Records

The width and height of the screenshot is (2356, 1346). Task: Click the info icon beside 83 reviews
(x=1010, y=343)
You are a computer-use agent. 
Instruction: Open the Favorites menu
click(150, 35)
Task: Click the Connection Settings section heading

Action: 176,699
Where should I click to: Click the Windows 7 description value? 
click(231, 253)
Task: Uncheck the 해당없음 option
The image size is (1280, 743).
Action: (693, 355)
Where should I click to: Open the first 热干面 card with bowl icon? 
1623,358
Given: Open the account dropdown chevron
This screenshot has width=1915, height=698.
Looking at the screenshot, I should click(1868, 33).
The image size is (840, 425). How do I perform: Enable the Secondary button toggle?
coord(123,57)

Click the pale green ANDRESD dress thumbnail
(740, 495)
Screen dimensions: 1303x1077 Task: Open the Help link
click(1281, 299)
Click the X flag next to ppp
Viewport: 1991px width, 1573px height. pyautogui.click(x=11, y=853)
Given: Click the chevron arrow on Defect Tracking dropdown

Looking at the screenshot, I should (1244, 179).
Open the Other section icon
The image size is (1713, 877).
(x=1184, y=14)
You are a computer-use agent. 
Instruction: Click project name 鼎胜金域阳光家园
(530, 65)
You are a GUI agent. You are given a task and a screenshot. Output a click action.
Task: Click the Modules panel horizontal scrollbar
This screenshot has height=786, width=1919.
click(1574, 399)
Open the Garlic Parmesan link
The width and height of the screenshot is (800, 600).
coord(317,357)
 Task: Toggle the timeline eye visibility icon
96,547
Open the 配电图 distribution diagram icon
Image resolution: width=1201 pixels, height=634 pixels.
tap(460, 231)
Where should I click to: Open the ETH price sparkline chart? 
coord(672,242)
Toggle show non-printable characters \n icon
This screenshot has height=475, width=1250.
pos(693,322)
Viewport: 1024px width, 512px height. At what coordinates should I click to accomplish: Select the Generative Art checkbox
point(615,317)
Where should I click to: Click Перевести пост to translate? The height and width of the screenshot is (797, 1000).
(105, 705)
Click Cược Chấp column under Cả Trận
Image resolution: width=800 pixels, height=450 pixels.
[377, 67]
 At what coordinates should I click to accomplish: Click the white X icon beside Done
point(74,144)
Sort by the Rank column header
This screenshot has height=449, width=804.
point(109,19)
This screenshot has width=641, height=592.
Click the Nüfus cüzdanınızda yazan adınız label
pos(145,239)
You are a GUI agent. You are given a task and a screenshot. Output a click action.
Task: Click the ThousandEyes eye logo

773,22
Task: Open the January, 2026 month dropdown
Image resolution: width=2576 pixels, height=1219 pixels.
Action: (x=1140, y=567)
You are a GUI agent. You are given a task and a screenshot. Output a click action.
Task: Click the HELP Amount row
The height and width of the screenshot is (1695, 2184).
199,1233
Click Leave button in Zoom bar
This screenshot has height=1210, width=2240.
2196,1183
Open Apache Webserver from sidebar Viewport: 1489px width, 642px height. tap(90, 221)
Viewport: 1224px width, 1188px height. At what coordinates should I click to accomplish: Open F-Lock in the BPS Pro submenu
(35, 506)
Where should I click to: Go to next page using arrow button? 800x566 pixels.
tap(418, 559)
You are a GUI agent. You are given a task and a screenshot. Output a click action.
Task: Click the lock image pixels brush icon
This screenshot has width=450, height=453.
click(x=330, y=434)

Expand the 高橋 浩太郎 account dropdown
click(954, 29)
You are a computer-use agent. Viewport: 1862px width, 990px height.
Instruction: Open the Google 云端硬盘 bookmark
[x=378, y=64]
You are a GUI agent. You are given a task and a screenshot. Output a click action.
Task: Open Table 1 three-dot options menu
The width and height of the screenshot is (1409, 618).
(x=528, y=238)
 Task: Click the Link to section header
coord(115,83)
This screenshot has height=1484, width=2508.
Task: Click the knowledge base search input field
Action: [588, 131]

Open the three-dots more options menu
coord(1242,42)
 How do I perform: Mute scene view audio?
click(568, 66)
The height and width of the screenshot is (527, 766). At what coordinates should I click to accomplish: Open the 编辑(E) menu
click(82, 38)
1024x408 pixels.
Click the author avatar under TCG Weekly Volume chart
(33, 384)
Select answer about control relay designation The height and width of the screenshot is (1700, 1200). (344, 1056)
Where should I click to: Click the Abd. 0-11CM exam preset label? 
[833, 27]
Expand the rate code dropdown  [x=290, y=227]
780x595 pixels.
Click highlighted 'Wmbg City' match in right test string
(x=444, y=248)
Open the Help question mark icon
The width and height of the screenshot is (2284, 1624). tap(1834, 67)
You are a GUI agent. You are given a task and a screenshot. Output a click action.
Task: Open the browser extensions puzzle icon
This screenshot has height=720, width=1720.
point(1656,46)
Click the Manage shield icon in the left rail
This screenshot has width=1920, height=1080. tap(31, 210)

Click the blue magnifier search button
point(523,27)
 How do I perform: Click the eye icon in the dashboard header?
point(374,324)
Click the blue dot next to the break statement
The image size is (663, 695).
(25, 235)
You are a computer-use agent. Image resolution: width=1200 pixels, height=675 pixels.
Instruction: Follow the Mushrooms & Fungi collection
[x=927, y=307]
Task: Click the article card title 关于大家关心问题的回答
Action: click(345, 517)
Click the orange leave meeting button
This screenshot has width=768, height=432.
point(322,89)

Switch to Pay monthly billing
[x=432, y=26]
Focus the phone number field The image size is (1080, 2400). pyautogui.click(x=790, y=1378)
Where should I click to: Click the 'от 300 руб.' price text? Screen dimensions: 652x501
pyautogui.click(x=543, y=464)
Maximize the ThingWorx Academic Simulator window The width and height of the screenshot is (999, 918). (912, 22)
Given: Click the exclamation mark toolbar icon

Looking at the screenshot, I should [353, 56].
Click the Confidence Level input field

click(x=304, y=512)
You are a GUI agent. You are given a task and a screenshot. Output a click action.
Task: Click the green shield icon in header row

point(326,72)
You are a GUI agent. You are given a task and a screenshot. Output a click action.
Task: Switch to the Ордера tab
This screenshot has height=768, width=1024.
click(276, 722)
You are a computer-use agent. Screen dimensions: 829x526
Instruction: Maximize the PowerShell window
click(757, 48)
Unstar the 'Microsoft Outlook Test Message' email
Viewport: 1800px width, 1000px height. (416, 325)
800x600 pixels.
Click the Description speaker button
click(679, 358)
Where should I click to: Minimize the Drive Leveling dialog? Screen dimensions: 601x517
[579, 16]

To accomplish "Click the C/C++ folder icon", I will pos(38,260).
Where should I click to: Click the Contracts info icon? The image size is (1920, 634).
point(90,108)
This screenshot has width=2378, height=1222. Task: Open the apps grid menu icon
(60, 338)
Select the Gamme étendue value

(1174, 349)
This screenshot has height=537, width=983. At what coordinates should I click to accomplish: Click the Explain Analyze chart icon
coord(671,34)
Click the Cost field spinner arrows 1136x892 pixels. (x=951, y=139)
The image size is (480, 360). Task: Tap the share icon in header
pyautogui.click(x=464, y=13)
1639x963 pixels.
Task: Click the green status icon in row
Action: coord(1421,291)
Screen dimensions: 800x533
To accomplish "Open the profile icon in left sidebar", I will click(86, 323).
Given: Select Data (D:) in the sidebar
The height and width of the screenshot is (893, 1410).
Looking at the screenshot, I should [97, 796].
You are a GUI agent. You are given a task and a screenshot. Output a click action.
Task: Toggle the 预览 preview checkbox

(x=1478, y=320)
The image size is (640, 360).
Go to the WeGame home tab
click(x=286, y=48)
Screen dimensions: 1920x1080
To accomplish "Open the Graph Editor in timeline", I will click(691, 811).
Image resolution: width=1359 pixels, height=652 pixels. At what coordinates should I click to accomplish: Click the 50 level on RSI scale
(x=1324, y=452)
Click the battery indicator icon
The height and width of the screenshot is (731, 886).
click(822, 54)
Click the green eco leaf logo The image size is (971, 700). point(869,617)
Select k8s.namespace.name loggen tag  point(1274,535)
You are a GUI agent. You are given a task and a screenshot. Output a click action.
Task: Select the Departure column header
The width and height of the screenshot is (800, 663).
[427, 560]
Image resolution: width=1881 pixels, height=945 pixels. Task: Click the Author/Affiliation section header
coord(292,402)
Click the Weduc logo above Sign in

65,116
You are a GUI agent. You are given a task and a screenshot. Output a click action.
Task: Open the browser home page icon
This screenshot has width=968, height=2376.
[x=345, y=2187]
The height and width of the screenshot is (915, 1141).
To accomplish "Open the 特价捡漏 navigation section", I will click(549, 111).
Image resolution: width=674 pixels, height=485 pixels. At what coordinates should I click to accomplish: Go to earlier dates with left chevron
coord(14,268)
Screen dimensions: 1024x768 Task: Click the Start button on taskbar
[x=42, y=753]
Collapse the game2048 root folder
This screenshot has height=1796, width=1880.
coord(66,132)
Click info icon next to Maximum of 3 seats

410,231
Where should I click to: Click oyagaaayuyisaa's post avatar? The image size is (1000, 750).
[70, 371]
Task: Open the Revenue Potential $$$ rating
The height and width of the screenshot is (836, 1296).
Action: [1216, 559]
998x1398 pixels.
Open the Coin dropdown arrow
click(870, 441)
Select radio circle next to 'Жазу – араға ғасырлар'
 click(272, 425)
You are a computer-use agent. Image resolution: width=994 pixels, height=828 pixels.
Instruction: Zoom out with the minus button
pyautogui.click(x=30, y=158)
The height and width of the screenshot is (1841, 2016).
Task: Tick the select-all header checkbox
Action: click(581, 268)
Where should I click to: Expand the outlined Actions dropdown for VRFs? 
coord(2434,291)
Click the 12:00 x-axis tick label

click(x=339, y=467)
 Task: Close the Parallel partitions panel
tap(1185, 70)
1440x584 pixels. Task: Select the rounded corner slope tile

Brief
Report only the number of lines in the records above that contain the string "Viewport".

Output
6